As we embark on robotics, AI and emergent Tokamak technology, I really don't know what a lot of illiterate peasant bring to the equation, other than a shit load of liability and instability.
Would you rather have this:
View attachment 73090
or this....
View attachment 73091
when industrial manufacturing first took hold in Britain, and then Belgium and other parts of Europe and America, it was also said that population no longer mattered because industrialized labor force was so much more efficient. Indeed for a time tiny Belgium’s industrial output rivaled that of the German states (at the time germany was not yet unified). what was overlooked is the fact that in a world where there is relatively free commerce in products abd raw material, capital investment in economies that are approaching state of the art will necessarily generate less returns because the investments can only be directed towards the more difficult problems of generating further productivity gain in an already productive economy. So capital necessarily flow from more developed economies towards less developed ones, because making productivity gains in an undeveloped and undeveloped economy would be easier, so the returns promise to be higher.
So industrialization and automation is only a temporary advantage. Eventually, how much industrialized production and how many producing robots you are likely to have in total, trends towards how many people you have.
So in the long run, relative economic output will still trend towards relative population.
Actually to realise the potential of a big population, good governance is the key. And for good governance to occur, a set of conditions must happen or be enabled in the first place. So far, I have not seen India having the good governance to muster its human potential yet. You cannot just wishfully think that India somehow will bumble along and somehow magically everything will fall into place in the next 30 to 50 years or even in the next 50 to 100 years.
If population be the only criteria, then any nation that wishes to be a future superpower can just tell its citizens to go ahead and breed like rabbits.
yes, Provided you can continuously feed the rabbits, then you should breed like rabbits to out compete other countries.
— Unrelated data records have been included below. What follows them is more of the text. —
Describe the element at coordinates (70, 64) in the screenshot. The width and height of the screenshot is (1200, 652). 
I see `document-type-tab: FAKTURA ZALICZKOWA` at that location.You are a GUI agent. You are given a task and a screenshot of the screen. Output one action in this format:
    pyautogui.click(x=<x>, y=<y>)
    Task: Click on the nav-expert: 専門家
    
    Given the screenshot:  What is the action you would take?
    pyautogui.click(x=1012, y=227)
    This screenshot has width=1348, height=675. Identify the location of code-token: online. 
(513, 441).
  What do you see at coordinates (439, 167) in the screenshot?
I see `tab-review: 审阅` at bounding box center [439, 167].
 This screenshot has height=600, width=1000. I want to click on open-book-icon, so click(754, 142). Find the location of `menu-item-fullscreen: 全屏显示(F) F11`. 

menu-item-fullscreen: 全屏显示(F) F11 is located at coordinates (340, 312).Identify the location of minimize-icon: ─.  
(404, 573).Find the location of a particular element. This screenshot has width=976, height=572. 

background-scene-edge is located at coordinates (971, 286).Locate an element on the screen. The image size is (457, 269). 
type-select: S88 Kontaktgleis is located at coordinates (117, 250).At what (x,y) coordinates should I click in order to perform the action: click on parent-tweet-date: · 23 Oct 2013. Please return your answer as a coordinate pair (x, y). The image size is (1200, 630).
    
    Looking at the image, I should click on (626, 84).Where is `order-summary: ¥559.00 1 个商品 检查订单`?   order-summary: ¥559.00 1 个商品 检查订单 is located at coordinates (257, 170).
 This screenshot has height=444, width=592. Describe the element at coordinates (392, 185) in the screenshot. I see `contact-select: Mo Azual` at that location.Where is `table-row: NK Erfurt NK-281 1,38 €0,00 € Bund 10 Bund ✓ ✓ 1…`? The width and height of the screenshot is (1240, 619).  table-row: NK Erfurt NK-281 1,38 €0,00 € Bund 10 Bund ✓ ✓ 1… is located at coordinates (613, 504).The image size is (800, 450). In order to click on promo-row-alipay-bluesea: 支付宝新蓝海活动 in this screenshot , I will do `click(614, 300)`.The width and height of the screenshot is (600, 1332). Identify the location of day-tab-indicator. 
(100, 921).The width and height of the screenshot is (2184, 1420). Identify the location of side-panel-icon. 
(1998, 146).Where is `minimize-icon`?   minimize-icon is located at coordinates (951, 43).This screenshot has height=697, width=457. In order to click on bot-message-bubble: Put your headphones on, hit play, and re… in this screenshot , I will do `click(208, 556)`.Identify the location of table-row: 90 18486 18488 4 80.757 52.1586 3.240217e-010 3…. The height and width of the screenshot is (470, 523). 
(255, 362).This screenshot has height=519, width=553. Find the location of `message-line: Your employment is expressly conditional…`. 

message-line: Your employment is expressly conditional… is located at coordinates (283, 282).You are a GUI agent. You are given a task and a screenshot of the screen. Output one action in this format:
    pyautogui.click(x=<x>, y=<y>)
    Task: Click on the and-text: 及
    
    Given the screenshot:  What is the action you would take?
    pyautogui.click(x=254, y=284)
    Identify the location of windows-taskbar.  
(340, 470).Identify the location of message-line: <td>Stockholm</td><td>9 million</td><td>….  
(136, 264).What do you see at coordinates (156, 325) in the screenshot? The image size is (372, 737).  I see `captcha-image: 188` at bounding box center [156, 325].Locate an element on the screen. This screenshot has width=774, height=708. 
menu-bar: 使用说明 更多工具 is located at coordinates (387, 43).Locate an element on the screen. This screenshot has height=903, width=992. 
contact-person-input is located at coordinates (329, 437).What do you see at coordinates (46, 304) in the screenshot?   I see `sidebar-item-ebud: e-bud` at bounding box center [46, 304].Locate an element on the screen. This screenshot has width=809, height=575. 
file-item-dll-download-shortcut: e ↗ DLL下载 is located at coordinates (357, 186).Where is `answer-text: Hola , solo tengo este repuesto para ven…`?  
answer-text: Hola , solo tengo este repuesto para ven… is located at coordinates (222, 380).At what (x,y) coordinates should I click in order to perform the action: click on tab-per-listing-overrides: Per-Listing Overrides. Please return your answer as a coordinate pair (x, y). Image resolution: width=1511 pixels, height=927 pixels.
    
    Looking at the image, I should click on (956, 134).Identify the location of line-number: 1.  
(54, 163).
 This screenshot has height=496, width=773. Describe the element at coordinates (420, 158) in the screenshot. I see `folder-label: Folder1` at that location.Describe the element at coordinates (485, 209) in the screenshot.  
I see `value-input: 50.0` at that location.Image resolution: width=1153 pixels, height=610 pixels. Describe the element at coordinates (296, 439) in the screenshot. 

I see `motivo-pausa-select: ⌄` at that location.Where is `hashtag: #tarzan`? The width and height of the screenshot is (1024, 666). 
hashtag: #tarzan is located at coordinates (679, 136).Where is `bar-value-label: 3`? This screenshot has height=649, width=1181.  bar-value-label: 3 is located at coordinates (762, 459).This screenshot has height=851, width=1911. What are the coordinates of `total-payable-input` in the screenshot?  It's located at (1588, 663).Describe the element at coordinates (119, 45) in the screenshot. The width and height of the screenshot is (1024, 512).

But of course breeding like rabbits is not much help if the rabbits die off too quickly from malnutrition, poor health care, social unrest or civil war. So you should breed as fast as you think the gain in your productivity can support your population.
Should. But the kicker is the richer people become, the less they want to breed, because the more it seems to be advantageous to invest a lot in a few kids than invest a little in each of many kids. And it seems generally speaking, you can‘t make them breed like rabbits if they are rich and they don’t want to.
Hence the population growth rate of all developed economies, whether they are in Europe, or the a,ericas, or on Asia, tapers off until it becomes negative.
China is already at this stage. This is also what make poorer country not yet at this stage, like India, more likely to catch up in the long run.
Good governance is important. But one should not be too sanguine about whether good governance is really a sustainable advantage in the long run from the perspective of economic development. One could say adaquate governance in the long run is a matter of trial and error. Give any country strong economic pressure, and a few decades to experiment, even if it don’t become a world beater, it general tend to find at least the least good government that would still allow them to gradually catch up economically. witness Italy.